I’m not really sure if “ich lerne” is a complete sentence in German but I was going for the general idea of, “I am learning.” I really am learning a lot. Here are a few of the things I have learned so far in Salzburg:
1. For some reason, it is easier to spend money in a foreign country. I partially attribute this to the fact that I am dealing with euros, not American dollars and in my mind a euro is like Monopoly money. If it’s not the same currency that I use at home, it’s not real money, right? After blowing through a very large sum of money in the last week and a half, I have realized that I need to slow down if I hope to have any money at all left by May. It is for this reason that I am sitting in my room typing a blog post instead of enjoying Magner’s hard cider and singing karaoke at O’Malley’s with everyone else 😦 the good news in this situation is that there will always be more trips to O’Malley’s and karaoke is every Tuesday and Thursday night. I think I would rather spend my money on trips to Venice, Finland, Paris, and Limerick anyways.
2. Getting sick overseas is unavoidable when your name is Maggie Collett. Actually, getting sick in general is unavoidable if your name is Maggie Collett; anyone who knows me very well knows that I often have to carry an entire box of tissues around campus during the winter months thanks to my infamous colds. Unfortunately, Salzburg doesn’t believe in boxes of tissues. Instead, I have a 14-pack of travel-sized tissue packets on my nightstand. Thank goodness I was smart enough to pack a bottle of nasal spray.
3. Austrians love American music. Seriously. Every restaurant, cafe, or bar has American music playing. I’ve heard everything from Kelly Clarkson to the Red Hot Chili Peppers. I can count on one hand the number of songs I have heard that are sung, “auf Deutsch.”
4. Unlike some candy, Haribo gummy bears are the same wherever you go.

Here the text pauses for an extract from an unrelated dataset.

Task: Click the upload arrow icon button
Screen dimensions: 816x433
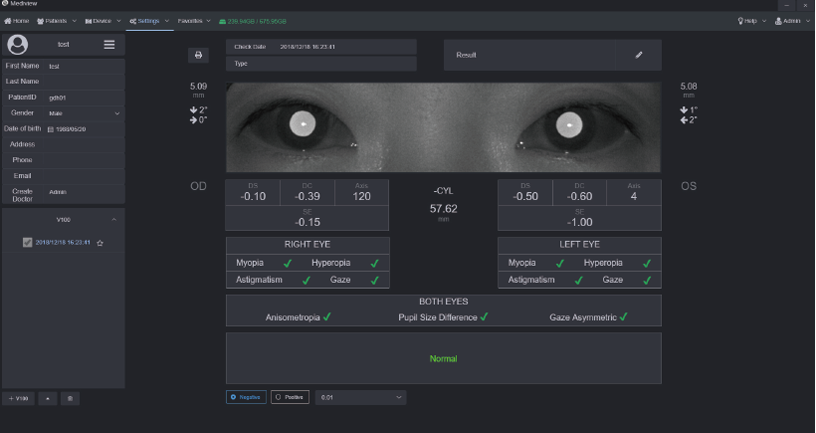Action: click(47, 398)
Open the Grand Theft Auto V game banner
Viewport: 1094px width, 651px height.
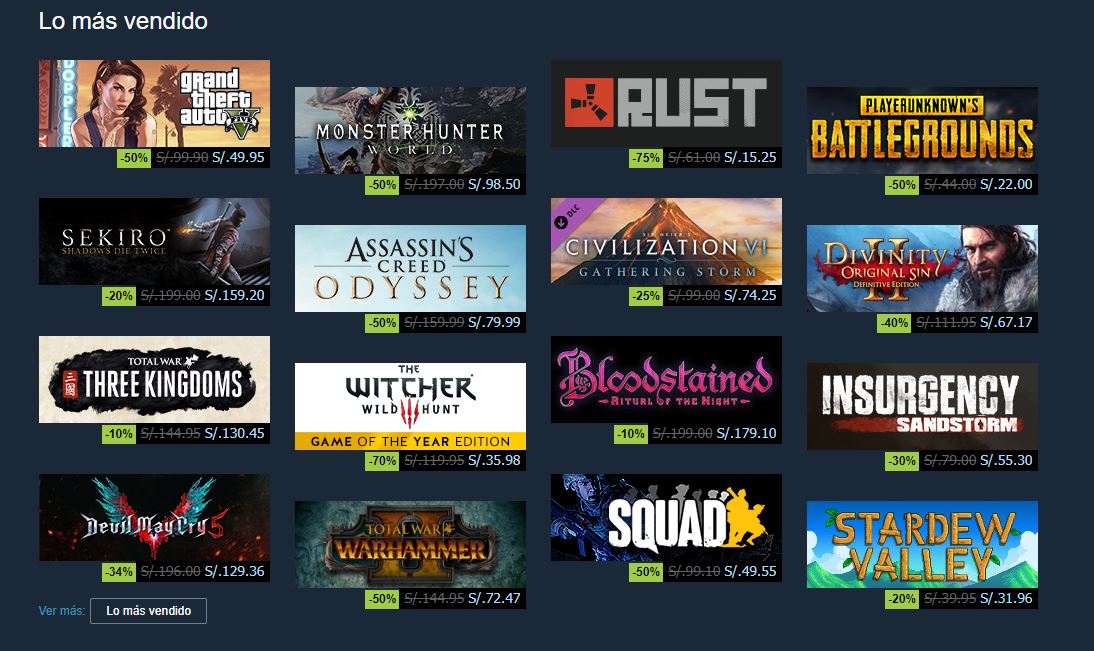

5. Austrians don’t have a Wal-Mart or Target equivalent, no matter how badly I may want them to. There is a store called DM where you can find drugstore-type items (shampoo/conditioner, face wash, lotion, etc.), there are markets where you can buy groceries and produce, there are shoe stores, electronic stores, clothing stores, and sporting goods stores. And they all close by 8 pm during the week and are closed on Sundays. Southwestern students, listen up. When in the middle of the night on a Wednesday you decide you’ve got a hankerin’ for some Velveeta Shells, a binder, a can of paint, and a new pair of slippers…you get into your little car, drive your little self across town and relish every. single. second. of that Wal-Mart run. If not for yourself, do it for me.